Cependant, le carburant nucléaire venant en fin de compte à manquer — et cela arrive d’autant plus rapidement que l’étoile est obèse — la pression des explosions nucléaires ne suffit plus à contrebalancer la force gravitationnelle qui comprime l’étoile. De ce combat singulier perdu d’avance, l’étoile finira par imploser sous son propre poids. Si elle possède suffisamment de matière, l’implosion réussira à vaincre les autres forces répulsives possibles dans la matière. Les électrons deviendront incapables de se repousser mutuellement (principe d’exclusion de Pauli) et finiront par s’écraser sur les noyaux des atomes. Ce faisant, les électrons fusionneront avec les protons du noyau pour former des neutrons. On obtient ainsi une étoile d’une densité extrême dont son cœur est entièrement composé de neutrons. Tous ces neutrons sont comprimés dans une sphère de 20 à 40 km de diamètre pour l’équivalent en poids d’une étoile de 1,4 à 3,2 fois la masse de notre Soleil. C’est dire comment la densité de la matière est importante ! Mais une étoile à neutrons n’est pas encore un trou noir.

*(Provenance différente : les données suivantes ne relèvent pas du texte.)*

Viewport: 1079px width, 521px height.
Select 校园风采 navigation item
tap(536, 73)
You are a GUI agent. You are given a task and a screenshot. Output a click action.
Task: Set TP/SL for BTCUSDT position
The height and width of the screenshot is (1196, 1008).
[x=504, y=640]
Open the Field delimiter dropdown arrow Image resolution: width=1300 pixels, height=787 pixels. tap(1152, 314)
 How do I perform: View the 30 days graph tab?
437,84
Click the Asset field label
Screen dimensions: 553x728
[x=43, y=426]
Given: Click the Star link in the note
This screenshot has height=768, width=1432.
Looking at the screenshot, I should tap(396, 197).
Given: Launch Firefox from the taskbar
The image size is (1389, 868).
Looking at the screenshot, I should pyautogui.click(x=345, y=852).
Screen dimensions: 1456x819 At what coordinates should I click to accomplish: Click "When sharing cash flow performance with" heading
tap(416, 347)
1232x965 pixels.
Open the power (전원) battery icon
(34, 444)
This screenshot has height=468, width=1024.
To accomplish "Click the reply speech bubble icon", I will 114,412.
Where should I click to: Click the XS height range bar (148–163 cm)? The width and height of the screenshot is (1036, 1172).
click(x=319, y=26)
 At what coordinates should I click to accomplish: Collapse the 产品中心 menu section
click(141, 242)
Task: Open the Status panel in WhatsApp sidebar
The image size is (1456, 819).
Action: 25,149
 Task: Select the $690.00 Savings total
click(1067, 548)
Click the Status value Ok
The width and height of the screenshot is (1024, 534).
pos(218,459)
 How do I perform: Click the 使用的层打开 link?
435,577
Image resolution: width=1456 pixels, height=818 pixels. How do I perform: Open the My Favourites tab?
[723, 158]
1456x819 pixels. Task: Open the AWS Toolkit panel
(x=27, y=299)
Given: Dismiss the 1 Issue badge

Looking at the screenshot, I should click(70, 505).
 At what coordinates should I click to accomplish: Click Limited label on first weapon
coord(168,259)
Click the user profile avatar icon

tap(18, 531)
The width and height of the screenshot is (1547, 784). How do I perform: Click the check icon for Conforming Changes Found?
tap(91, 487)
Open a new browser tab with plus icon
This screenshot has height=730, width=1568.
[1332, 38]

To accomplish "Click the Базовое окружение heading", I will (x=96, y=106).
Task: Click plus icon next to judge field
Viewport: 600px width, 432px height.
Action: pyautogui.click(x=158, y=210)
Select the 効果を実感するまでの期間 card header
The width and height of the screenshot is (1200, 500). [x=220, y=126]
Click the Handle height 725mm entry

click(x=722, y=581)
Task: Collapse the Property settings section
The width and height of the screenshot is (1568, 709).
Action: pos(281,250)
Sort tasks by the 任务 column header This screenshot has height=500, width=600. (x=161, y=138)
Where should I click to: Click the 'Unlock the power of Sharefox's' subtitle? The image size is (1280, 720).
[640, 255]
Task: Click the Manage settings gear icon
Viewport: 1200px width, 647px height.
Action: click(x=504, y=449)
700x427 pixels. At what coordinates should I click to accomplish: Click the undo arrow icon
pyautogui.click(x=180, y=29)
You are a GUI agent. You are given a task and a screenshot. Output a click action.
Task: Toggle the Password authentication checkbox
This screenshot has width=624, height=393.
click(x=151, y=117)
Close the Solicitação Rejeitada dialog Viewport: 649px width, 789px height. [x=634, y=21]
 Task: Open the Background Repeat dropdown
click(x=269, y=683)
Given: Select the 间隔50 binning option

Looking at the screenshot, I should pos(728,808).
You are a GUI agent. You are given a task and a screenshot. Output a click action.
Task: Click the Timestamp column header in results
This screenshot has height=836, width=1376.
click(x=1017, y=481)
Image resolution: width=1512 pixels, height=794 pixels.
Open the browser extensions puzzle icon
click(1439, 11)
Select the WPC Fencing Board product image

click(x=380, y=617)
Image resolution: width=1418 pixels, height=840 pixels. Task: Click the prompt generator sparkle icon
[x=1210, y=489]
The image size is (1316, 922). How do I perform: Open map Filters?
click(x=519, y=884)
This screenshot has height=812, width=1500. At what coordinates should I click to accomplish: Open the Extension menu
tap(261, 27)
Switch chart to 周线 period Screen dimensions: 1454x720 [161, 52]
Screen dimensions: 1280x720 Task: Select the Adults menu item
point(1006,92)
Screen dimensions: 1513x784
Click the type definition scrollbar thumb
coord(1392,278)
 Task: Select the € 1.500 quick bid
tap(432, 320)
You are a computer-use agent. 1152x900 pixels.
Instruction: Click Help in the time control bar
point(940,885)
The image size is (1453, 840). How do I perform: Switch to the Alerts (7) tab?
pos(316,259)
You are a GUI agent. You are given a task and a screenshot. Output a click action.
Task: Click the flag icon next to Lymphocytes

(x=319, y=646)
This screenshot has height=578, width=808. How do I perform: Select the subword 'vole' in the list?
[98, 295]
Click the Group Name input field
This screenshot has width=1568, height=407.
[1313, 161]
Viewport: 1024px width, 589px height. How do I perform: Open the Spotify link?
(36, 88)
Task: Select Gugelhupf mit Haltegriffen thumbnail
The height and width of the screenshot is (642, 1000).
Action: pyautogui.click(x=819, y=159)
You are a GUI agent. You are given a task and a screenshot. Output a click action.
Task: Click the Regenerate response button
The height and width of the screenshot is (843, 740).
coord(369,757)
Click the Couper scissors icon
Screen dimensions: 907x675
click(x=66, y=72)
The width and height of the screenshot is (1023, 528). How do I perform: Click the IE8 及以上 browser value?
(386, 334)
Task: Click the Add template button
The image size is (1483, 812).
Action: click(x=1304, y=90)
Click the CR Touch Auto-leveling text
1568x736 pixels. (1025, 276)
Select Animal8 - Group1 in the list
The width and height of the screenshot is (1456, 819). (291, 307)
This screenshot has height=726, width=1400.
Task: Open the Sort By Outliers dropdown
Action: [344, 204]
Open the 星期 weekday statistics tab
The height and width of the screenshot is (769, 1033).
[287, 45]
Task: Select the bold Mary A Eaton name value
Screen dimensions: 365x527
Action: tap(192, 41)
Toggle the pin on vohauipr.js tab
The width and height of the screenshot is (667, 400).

Trop de matière pour résister

Si l’étoile à neutrons possède une masse supérieure à 3,2 fois celle de notre Soleil, ces particules neutres formant une espèce de noyau atomique géant seront elles aussi incapables de résister à la force gravitationnelle. Les quarks composant les neutrons atteindront leur limite de résistance et flancheront à leur tour.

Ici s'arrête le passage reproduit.